Innovation and Reform
Health Care Innovation
The HTP introduced comprehensive reforms aimed at enhancing access, equity, and financial protection within the health care system. Results so far have been mixed: early phases reduced inpatient out-of-pocket payments in public hospitals and expanded insurance coverage. However, out-of-pocket costs have risen in many settings, while patient satisfaction has declined.
Important initiatives under this program include:
- The Ghasedak Plan. Implemented in 2015, this introduced a performance-based payment system for nonphysician hospital staff, linking compensation to performance. Success has been limited by inadequate information infrastructure — particularly in rural areas and within the family physician program, where insufficient internet access and the lack of necessary software and hardware affect monitoring and evaluation.
- Improvement of hospital services. A focus on enhancing the quality of hospital services, commonly referred to as “hoteling,” has upgraded hospital infrastructure, improved cleanliness, and enhanced patient amenities to increase patient satisfaction and trust in public health care facilities.
- Enhancement of emergency medical services. The HTP has strengthened emergency medical services by expanding air ambulance services and improving the responsiveness of emergency departments. This has helped to reduce mortality rates and improve functional outcomes for patients in rural areas.
- Strengthening primary health care infrastructure. The HTP has emphasized reorganizing and upgrading primary health care services, especially in underserved areas. This included the development of khaneh behdasht and rural health centers as well as the recruitment of health teams to provide comprehensive services. Preventive measures for noncommunicable diseases have been integrated across age groups.
Health Care Technology
There has been progress in the use of digital technologies to strengthen health care, particularly in response to the COVID-19 pandemic. In 2020, telemedicine services were launched across six provinces and 23 underserved areas, facilitated through national hotlines. Online consultations were carried out on platforms such as Imam Khomeini Hospital’s virtual clinic and Paziresh24 and using mobile applications such as Snapp and Mask.

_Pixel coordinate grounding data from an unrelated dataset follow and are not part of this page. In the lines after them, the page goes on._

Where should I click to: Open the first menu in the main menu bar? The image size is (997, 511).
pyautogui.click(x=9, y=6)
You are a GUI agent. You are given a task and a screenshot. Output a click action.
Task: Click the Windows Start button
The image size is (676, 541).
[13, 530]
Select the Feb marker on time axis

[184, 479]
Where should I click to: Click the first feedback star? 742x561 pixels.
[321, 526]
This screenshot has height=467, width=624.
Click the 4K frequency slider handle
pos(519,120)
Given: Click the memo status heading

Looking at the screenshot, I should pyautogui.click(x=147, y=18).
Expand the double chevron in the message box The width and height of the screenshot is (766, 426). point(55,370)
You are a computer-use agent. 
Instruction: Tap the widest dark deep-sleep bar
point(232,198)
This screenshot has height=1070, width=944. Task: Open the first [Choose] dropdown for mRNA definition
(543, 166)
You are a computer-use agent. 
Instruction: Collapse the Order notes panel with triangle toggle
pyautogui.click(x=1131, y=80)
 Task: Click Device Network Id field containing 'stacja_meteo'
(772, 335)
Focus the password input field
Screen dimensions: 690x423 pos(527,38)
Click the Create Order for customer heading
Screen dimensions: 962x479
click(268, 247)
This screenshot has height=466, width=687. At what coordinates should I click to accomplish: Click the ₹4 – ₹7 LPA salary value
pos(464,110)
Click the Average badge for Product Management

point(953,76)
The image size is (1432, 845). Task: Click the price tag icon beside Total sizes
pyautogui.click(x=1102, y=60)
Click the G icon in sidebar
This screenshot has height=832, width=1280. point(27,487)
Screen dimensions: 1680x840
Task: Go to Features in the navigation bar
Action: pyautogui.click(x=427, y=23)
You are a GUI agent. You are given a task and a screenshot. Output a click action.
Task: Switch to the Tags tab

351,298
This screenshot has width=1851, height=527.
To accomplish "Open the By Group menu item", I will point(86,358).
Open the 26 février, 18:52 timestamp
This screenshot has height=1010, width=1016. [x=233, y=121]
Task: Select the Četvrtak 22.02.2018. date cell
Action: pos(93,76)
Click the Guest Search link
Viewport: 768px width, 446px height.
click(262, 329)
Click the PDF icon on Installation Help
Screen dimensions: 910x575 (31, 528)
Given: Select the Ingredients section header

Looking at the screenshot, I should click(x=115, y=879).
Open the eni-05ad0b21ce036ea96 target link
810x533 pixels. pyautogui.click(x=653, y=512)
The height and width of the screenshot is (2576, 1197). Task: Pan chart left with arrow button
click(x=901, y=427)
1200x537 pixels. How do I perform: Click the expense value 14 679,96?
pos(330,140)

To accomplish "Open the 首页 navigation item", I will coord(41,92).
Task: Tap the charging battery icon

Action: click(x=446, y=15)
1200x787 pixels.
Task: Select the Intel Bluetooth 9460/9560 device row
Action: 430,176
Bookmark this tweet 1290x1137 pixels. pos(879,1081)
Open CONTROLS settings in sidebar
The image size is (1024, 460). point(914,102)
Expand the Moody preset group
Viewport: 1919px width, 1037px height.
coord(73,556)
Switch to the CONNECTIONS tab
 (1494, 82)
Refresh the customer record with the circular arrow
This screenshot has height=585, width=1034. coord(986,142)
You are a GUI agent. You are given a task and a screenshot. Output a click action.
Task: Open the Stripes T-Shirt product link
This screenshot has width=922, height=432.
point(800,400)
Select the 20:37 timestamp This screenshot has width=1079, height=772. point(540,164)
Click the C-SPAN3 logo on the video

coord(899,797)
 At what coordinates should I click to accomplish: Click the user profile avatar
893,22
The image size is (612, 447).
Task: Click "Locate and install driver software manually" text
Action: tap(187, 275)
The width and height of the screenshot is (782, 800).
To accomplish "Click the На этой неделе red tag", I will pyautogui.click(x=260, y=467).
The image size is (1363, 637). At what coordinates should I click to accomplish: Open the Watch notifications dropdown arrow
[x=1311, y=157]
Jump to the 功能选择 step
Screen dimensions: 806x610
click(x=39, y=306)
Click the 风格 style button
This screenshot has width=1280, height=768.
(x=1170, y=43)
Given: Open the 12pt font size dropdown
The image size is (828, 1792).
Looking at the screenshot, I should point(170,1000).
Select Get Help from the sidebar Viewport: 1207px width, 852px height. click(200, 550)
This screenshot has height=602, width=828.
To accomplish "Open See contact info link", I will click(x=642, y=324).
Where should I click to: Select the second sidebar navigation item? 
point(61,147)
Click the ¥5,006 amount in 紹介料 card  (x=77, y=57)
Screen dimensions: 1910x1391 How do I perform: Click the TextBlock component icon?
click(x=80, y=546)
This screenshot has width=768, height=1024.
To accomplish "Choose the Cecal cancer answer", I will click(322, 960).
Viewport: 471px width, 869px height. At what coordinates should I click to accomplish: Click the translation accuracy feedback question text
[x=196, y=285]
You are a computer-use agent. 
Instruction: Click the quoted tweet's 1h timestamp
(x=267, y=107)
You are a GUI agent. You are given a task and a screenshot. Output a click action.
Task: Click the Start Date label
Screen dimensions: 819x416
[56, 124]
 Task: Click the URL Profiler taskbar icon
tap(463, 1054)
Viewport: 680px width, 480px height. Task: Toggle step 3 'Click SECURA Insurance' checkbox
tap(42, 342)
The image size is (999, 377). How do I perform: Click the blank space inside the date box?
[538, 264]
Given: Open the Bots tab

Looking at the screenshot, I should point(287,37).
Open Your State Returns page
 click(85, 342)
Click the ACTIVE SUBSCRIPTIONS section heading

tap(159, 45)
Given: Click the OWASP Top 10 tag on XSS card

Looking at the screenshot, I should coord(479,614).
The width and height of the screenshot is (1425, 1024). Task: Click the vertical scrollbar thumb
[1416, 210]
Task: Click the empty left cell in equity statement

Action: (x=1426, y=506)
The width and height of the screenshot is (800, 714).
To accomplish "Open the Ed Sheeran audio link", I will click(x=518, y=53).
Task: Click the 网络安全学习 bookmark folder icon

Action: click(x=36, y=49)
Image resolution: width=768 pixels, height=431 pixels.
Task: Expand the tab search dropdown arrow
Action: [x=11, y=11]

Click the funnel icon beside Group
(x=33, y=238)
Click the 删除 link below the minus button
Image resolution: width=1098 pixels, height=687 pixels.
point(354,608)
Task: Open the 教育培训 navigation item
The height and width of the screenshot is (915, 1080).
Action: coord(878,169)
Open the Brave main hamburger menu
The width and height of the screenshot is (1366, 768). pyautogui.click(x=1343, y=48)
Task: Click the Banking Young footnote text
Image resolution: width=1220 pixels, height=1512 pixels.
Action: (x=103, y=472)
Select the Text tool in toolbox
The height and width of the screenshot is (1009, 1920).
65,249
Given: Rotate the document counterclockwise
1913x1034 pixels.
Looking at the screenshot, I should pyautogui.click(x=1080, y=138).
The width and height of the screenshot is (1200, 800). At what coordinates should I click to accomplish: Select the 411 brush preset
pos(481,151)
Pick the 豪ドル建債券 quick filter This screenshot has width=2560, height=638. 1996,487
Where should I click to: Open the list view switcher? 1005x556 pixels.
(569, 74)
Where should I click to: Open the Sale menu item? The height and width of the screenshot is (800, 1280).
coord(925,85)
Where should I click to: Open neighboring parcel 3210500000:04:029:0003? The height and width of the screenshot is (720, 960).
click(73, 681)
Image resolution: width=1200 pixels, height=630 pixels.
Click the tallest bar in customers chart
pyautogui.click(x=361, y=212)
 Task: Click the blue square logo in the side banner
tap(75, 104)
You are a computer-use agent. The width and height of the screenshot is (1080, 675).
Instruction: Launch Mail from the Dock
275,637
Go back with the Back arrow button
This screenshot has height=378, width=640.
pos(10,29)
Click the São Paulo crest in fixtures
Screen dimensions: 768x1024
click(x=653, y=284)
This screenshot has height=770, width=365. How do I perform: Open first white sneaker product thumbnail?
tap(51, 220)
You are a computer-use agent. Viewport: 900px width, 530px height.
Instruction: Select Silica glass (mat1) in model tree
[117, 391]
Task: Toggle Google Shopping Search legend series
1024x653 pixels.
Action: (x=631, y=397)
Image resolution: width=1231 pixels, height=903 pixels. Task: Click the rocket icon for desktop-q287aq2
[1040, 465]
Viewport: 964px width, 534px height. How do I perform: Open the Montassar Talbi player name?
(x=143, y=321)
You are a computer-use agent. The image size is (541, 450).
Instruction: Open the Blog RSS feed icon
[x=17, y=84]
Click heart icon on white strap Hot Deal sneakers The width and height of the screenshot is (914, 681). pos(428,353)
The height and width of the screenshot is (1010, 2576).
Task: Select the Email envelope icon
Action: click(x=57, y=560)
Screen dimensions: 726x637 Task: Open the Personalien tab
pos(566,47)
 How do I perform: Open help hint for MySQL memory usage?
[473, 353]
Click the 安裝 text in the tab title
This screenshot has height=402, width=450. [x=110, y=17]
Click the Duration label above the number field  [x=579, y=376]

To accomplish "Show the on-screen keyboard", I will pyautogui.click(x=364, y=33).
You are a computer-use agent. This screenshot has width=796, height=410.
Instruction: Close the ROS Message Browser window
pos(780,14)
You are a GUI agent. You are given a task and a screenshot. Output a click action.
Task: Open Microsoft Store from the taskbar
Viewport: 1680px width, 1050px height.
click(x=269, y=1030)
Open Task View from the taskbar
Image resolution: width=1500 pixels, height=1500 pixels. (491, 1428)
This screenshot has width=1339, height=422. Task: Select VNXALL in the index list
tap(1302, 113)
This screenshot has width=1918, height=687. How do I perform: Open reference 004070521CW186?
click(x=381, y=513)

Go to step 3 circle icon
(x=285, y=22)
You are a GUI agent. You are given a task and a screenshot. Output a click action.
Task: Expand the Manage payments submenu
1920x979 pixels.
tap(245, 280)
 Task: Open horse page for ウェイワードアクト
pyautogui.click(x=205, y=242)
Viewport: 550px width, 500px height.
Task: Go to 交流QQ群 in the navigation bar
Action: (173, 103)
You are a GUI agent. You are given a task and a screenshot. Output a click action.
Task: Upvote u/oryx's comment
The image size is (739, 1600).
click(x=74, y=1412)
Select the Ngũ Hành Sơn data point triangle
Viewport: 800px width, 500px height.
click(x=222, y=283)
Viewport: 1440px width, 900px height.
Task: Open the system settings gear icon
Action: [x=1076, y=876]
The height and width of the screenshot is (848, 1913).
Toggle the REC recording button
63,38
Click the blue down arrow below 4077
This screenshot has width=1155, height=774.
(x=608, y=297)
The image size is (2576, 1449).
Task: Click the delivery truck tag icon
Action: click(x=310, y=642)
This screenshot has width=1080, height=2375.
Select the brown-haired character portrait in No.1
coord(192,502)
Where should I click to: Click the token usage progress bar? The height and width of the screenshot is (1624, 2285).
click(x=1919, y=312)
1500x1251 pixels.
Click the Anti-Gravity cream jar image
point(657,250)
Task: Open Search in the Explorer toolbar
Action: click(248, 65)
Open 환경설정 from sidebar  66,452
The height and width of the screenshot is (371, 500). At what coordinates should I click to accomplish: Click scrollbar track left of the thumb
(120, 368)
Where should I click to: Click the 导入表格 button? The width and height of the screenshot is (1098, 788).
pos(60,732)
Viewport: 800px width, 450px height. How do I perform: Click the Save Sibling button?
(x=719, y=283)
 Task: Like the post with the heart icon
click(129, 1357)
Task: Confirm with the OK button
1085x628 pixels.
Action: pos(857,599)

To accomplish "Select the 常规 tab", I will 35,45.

The Mask app played a role in enabling smart quarantine and minimizing exposure in crowded areas. Additionally, nongovernmental organizations supported cancer care through the hotline 4030 by offering virtual counseling services and training volunteers in cancer management.
The national electronic health record (EHR) system (Samaneh Parvande Electronic Salāmat, or SEPAS), was launched in 2007 to integrate patient data from hospitals nationwide. It collects demographics, diagnoses, procedures, lab results, and billing data via decentralized nodes linked through a secure network. SEPAS has been criticized, however, for its system instability, limited clinical adoption, lack of integration with mobile and other devices, and minimal impact on improving patient care and reducing paperwork.
An integrated EHR system focusing on primary care, known as SIB, was implemented in 2015. It has been deployed in more than 36,000 urban and rural health centers and involves more than 130,000 health care workers. Along with SinaEHR, another primary care EHR system, SIB feeds point-of-care data into SEPAS.
Additionally, innovative efforts, such as a low-cost, internet-based heart monitoring using cloud computing and machine learning, are being piloted to enhance rural care delivery. As of 2023, EHRs have been created for about 98 percent of the population — a milestone in digital health coverage.